1.2.1 ?RNA提取與檢測 ?將火龍果果實9個不同發育時期果肉組織和不同組織部位樣品寄送至生工生物工程（上海）股份有限公司進行基于IlluminaHiSeqTM2000的轉錄組測序。樣品放入含有液氮的研缽成粉末，轉入放有裂解液的EP管中，采用CTAB法提取RNA[14]。取適量樣品進行檢測，于–80 ℃保存。RNA提取流程與檢測均委托生工生物工程（上海）股份有限公司。

1.2.2 ?文庫構建和測序 ?使用SMRT Link的Iso-Seq protocol進行全長轉錄本分析，將最終得到的高質量全長轉錄本用于后續分析。火龍果果肉樣品在PacBio Sequel平臺上測序，建立PacBio IsO-Seq文庫，獲得原始聚合酶read序列，去除read序列，使用SMRT分析套件進行reads of insert（ROI）、分類、聚類和校正，最終得到高質量的全長共有序列。將每個庫的高質量全長序列組合在一起，在沒有參考基因組的情況下，使用LoRDEC軟件利用Illumina二代數據對一致的轉錄本序列進行糾錯，去除聚集和糾錯的轉錄本。在PacBio RS sequel測序平臺是基于單分子實時（SMRT）的測序技術，環狀測序得到polymerase read。polymerase read中含有很多無效數據會對后續分析帶來嚴重干擾，如測序接頭序列，建庫長度的偏差，以及測序錯誤、低質量堿基、未測出的堿基等情況，因此需通過一些手段將上述無效數據過濾掉，以保證分析的正常進行。最終得到有效的subreads插入片段。

1.2.3 ?內參基因的選擇 ?內參基因在各種組織和細胞中的表達量相對恒定，常作為檢測基因表達水平變化的參考。其作用是校正上樣量和上樣過程中的實驗誤差，保證實驗結果的準確性。通過檢測每個樣品的內參量，可用于校正上樣誤差，使定量結果更加可靠。一般應選擇在加工因子條件下表達不發生變化的基因作為內參。本研究選擇TBP2作為內參基因（表1）。

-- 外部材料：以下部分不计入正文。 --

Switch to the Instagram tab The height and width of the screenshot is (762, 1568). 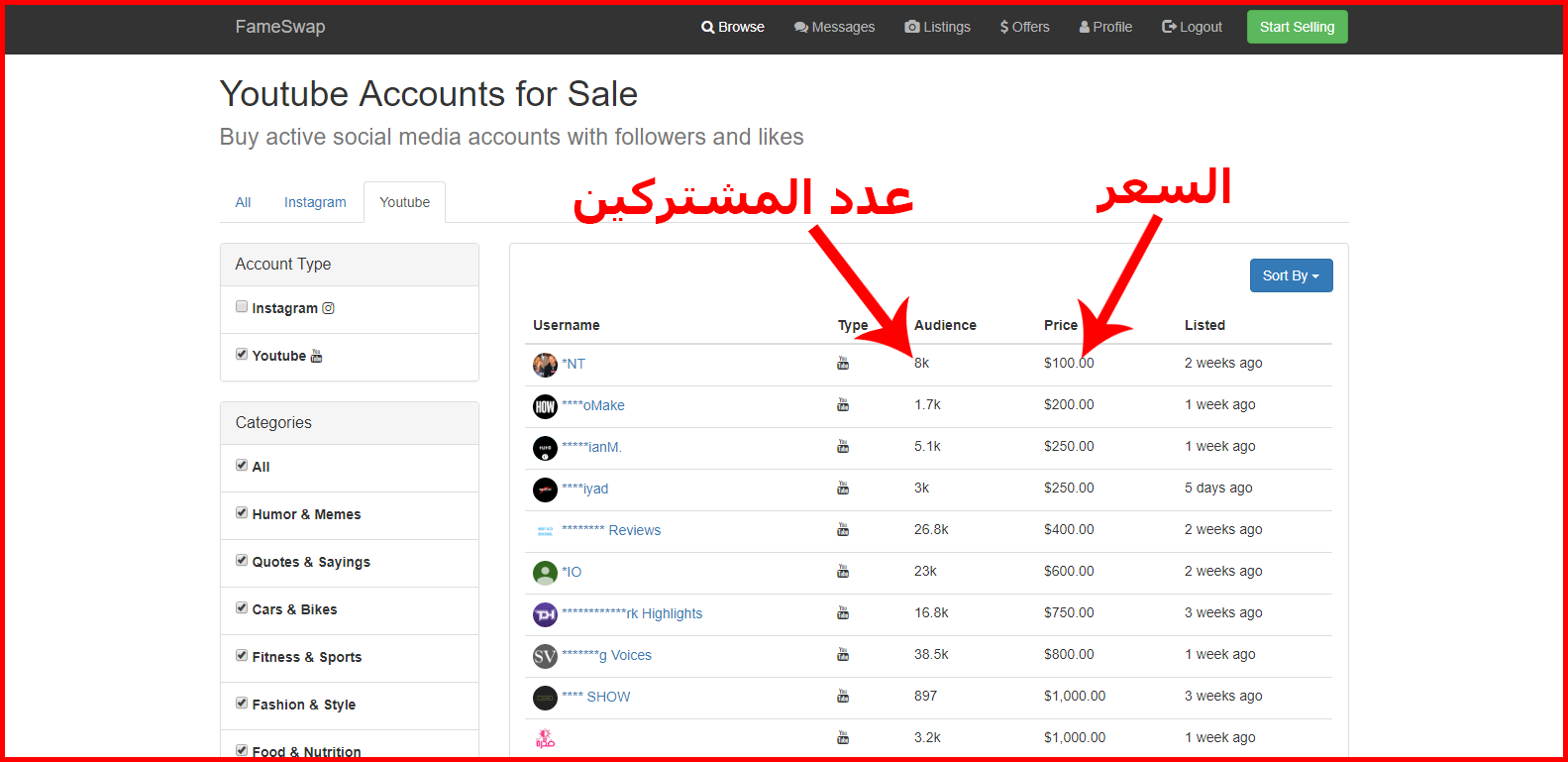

1.2.4 ?轉錄組數據的處理 ?測序后，對得到的所有原始數據（raw data）進行分析，過濾后得到clean data，然后去除無效的低質量序列。進行PacBio測序數據評估，最終得到有效的subreads inserts。使用SMRT Link的Iso-Seq protocol進行全長轉錄本分析，并使用最終的高質量全長轉錄本進行后續分析。基于Swissprot、Nr、KOG、GO和KEGG數據庫，對所有轉錄本進行注釋，包括表達注釋和功能注釋，最終富集分析。

1.2.5 ?差異分析 ?用TPM方法計算轉錄本的表達水平。對于沒有生物學重復的樣本，先用TMM對read計數數據進行標準化，然后用DEGseq進行差異分析。為了獲得顯著差異的基因，設置篩選條件為：qValue<0.05和倍數差異|FoldChange|>2。顯著差異表達轉錄本的GO和Pathway富集分析。

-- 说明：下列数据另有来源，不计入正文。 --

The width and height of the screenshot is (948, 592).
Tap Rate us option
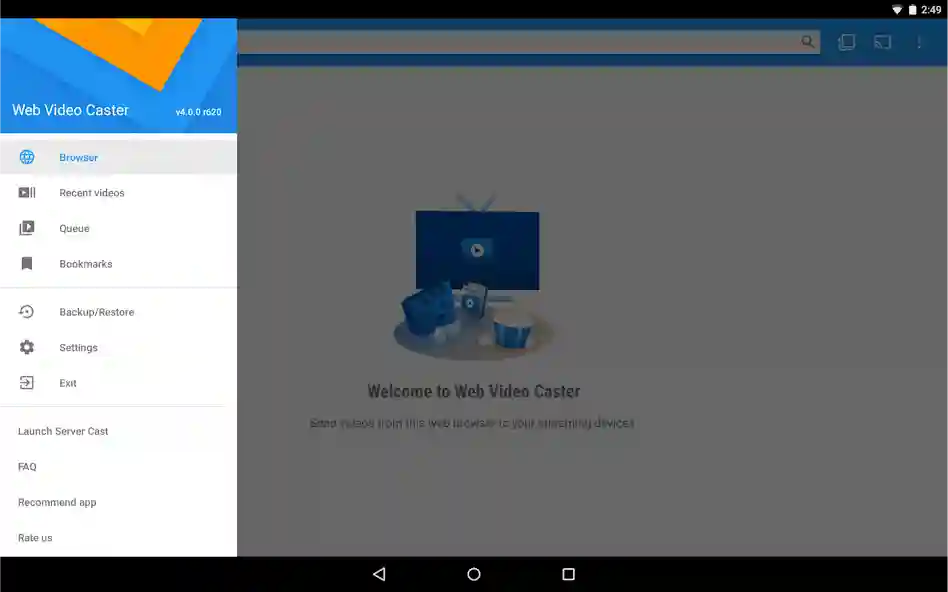35,538
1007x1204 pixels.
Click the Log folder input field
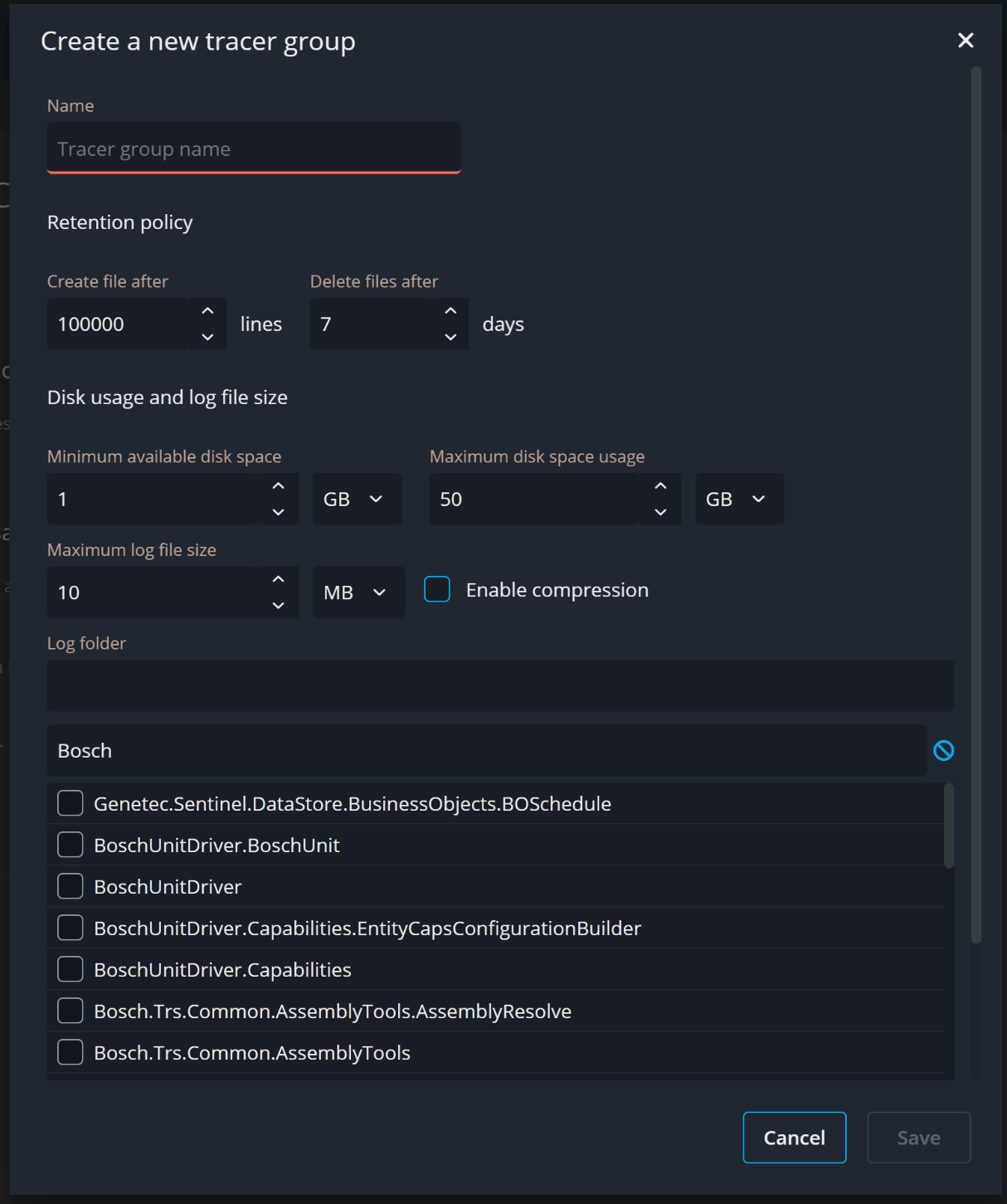[500, 685]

1.2.6 ?qRT-PCR驗證 ?選擇火龍果TBP2基因作為內參基因，通過轉錄組數據分析，結合KEGG數據庫，篩選出甜菜途徑中色素相關轉錄因子、高表達基因和關鍵酶等15個unigenes進行qRT-PCR驗證篩選。引物設計使用引物5.0（表1），使用TB Green（TliRNaseH Plus）（Takara）試劑盒，將樣品放入實時熒光定量PCR儀（Mx3000P，Stratagene，美國）中完成反應，為防止技術失誤，每個反應做3次重復，結果用相對定量法分析（2–CT）。

2 ?結果與分析

2.1 ?轉錄組測序及質量評估

為了解析火龍果果肉著色機制，以紅心火龍果‘美紅一號’為研究對象，采集了果實9個不同發育時期（P0：小花蕾;P1：中花蕾;P2：大花苞;P3：開花期;P4：膨大期;P5破色期;P6：著色期;P7：果皮開始轉色期;P8：果實完全成熟期）的果肉樣品，進行轉錄組測序。利用CTAB法提取高質量RNA后構建插入片段為21 317 bp的cDNA文庫（3次生物學重復），并利用PacBio RS sequel測序平臺是基于單分子實時（SMRT）測序技術進行轉錄組測序。使用Trimmomatic對原始下機數據進行處理，去除原始數據中低質量、接頭污染以及未知堿基N含量過高的reads;質控后得到24 275條高質量reads，平均每個樣品的長度為2381.01。質量評估顯示用于后續轉錄組分析的數據質量Q30大于91.93%（表2），表明這批轉錄組數據質量值較高，能夠滿足后續數據分析需求。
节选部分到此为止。